5. -In both cases described above (executing a single CANCEL_COMMAND or 
clearing entire ActionQueue) EXECUTION_COMMANDS are considered 
transactional-like. I mean that EXECUTION_COMMANDs that are already IN_PROGRESS 
are never interrupted. Thus we decrease chanses of leaving system in 
misconfigured/unpredictable state.- When appropriate CANCEL_COMMAND is 
received, EXECUTION_COMMAND is cancelled even if it is IN_PROGRESS. 
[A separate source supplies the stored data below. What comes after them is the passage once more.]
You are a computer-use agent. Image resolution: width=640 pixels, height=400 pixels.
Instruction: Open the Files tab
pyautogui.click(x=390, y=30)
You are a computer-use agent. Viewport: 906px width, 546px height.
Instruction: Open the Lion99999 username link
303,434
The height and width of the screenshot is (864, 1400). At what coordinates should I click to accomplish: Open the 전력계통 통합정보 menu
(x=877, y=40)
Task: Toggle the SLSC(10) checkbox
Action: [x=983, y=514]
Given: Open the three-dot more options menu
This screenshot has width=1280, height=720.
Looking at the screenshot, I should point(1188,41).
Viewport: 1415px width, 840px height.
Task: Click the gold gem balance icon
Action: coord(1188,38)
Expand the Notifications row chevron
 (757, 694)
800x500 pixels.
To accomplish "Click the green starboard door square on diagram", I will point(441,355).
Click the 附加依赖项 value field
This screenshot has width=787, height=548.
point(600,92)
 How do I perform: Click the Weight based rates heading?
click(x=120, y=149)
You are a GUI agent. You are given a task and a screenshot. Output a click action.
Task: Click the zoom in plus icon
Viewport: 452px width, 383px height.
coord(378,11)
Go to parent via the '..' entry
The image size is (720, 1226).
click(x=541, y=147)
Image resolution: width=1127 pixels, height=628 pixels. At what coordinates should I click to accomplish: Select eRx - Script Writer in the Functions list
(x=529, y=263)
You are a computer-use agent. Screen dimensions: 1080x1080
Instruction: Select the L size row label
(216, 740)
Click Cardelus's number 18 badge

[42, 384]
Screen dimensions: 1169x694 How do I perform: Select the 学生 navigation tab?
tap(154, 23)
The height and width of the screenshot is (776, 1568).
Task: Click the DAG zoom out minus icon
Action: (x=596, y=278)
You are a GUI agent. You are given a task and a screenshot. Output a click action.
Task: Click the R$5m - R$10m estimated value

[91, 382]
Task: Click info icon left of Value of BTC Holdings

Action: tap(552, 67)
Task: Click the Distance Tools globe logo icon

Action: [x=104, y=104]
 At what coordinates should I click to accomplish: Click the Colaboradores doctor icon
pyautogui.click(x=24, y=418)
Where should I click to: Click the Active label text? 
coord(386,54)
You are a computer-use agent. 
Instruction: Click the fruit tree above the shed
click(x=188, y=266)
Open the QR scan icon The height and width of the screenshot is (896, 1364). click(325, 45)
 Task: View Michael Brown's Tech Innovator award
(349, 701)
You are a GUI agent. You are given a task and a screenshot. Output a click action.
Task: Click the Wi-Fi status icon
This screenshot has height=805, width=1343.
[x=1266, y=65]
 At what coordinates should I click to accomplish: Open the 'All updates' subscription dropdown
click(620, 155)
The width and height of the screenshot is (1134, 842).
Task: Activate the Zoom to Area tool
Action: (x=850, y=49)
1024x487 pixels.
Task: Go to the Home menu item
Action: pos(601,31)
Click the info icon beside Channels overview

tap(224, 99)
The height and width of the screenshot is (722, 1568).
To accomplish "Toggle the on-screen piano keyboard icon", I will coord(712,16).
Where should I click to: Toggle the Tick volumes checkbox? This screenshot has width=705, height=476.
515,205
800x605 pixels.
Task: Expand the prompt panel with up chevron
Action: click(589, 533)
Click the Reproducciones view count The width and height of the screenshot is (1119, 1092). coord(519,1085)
6. Agent forms up command reports for cancelled commands just like it is done 
for COMPLETE and FAILED commands. Command statuses for cancelled commands are 
set to FAILED. I did not find enough reasoning for adding a new command report 
state CANCELED, feedback is welcome. Reasoning text (why command has been 
cancelled) is appended to command stderr and to command stdout.

So, cancelled command report looks like:

{code}
{
  taskId: "4-3"
  status : FAILED
  stderr : ".... some text ... \n Command was aborted because of: Aborted by 
user via API "
  stdout : ".... some text ... \n Command was aborted because of: Aborted by 
user via API "
  exitcode: 999
}
{code}

Also, I'm going to fix a naming issue at 
org.apache.ambari.server.actionmanager.ActionScheduler#processInProgressStage . 
Here, we pass a stage timeout as a parameter for 
org.apache.ambari.server.actionmanager.ActionScheduler#timeOutActionNeeded, but 
the variable name is misleading (taskTimeout)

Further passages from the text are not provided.